Il problema però è che l'antropologia, pur avendo, a causa del colonialismo, maggiore consapevolezza di quel passato che l'occidente ha definitivamente abbandonato, anzi caparbiamente rimosso, usando forme e metodi per lo più violenti, non riesce a trovare alcuna risposta significativa alla suddetta domanda. Parte con le migliori intenzioni e se ne ritorna più ignorante di prima. Nel migliore dei casi l'antropologo è una persona frustrata, in quanto, pur avendo incontrato qualcosa di molto diverso dal nostro stile di vita, alla fine non sa che farsene. Sa benissimo di non poterlo proporre a nessuno, se non come una sorta di curiosità esotica, sul contenuto della quale oggi può realizzare un testo che lo favorirà nella carriera accademica o un documentario per la televisione o, al massimo, una sceneggiatura per un film. Nel peggiore dei casi (dal punto di vista etico) arriva addirittura a comportarsi come un ladro di opere d'arte primitive o comunque molto antiche, salvo poi lasciarle in eredità, in punto di morte, a qualche museo.

(Consegne):
**A)** Nel brano sull'antropologia, come si comporta l'antropologo nel peggiore dei casi dal punto di vista etico?
**B)** Prosegui il brano sull'antropologia a partire dall'ultima frase riportata.

(Materiale):
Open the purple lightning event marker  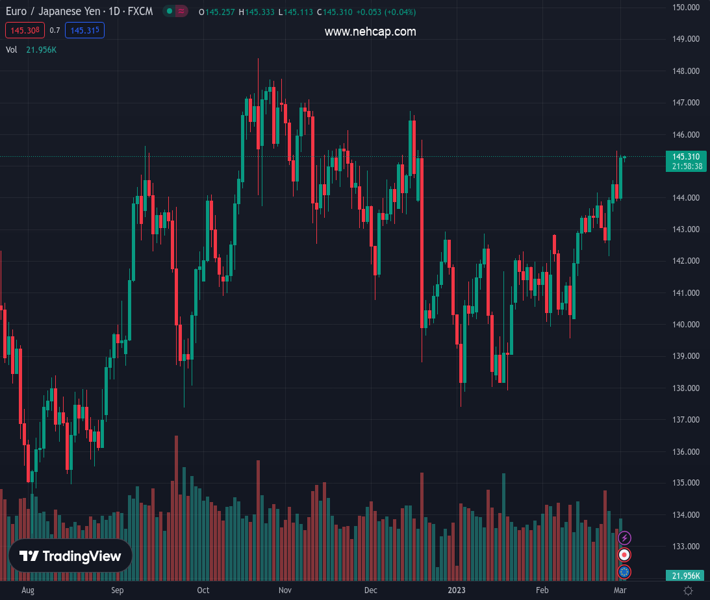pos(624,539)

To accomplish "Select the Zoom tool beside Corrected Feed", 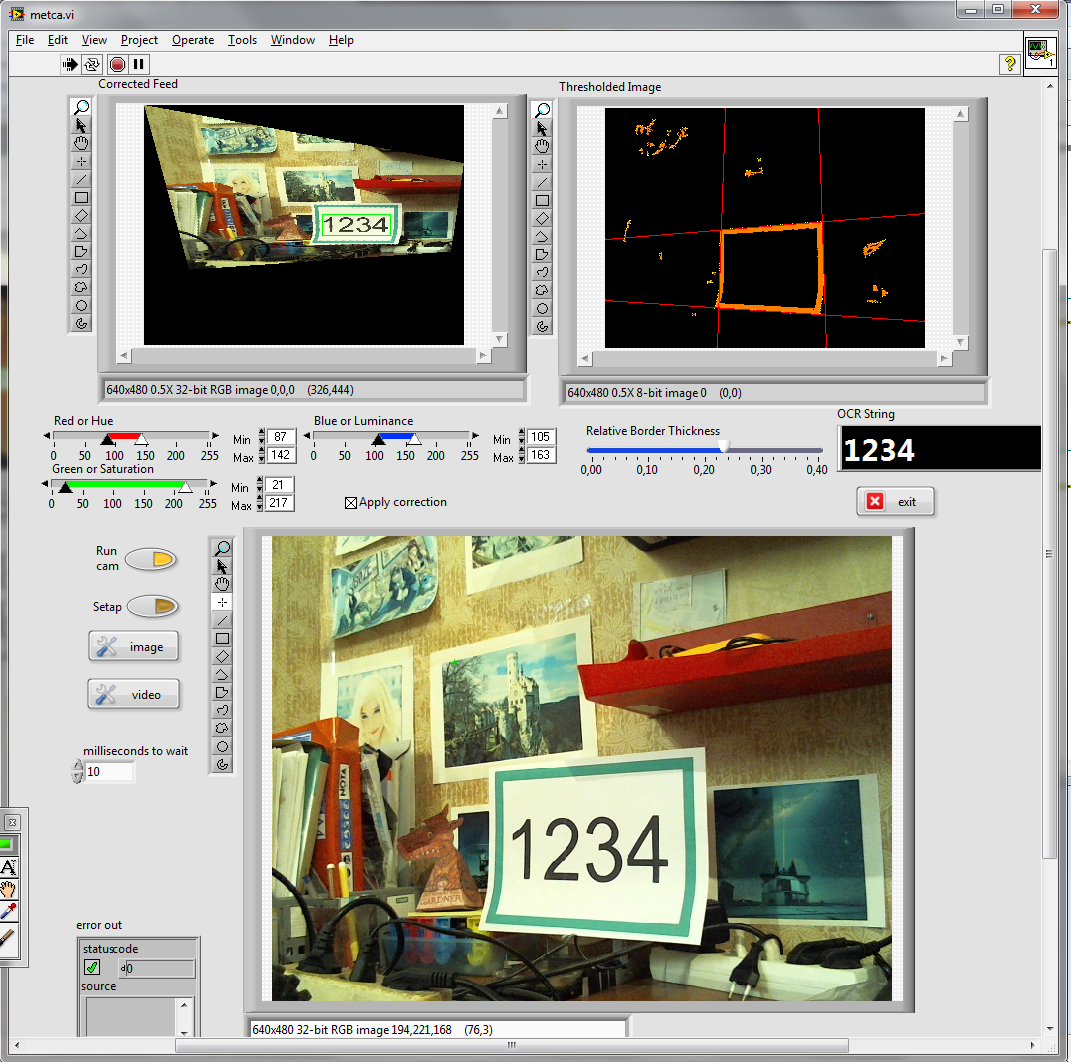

(Soluzioni):
**A)** Si comporta come un ladro di opere d'arte primitive o comunque molto antiche, che poi lascia in eredità a qualche museo in punto di morte.

**B)**
Attenzione a non considerare queste caratteristiche “borghesi” come tipiche del solo antropologo moderno. Se leggiamo i testi dello storico greco Erodoto (484-425 a.C.), forse il primo occidentale ad avere una mentalità etnologica, ci accorgeremo di quanti pochi dubbi avesse nel considerare il popolo cui lui apparteneva il migliore in assoluto, decisamente superiore agli stranieri “barbari”, incapaci di parlare il greco e che, per questa ragione, meritavano la sottomissione. Euripide addirittura usava le parole “barbaro” e “schiavo” come sinonimi. Aristotele invece era disposto a riconoscere il coraggio ai barbari d'Europa e l'ingegno a quelli asiatici, ma attribuiva entrambe le qualità ai soli Elleni.

Forse il primo che ha cominciato a mettere in discussione il primato assoluto della cultura europea, rispetto a qualunque altra cultura del mondo, è stato il teologo cattolico Bartolomeo de Las Casas (1474-1566), testimone diretto del genocidio delle popolazioni amerinde compiuto dagli spagnoli. Non a caso nello stesso periodo Michel de Montaigne (1533-92) cominciò a impostare il problema del relativismo delle culture, affermando nei suoi famosi Saggi: “ognuno chiama barbarie quello che non è nei suoi usi”. Col che anticipava di due secoli le riflessioni del grande Rousseau, che pur non esitò ad abbandonare i suoi cinque figli alla pubblica assistenza di Parigi.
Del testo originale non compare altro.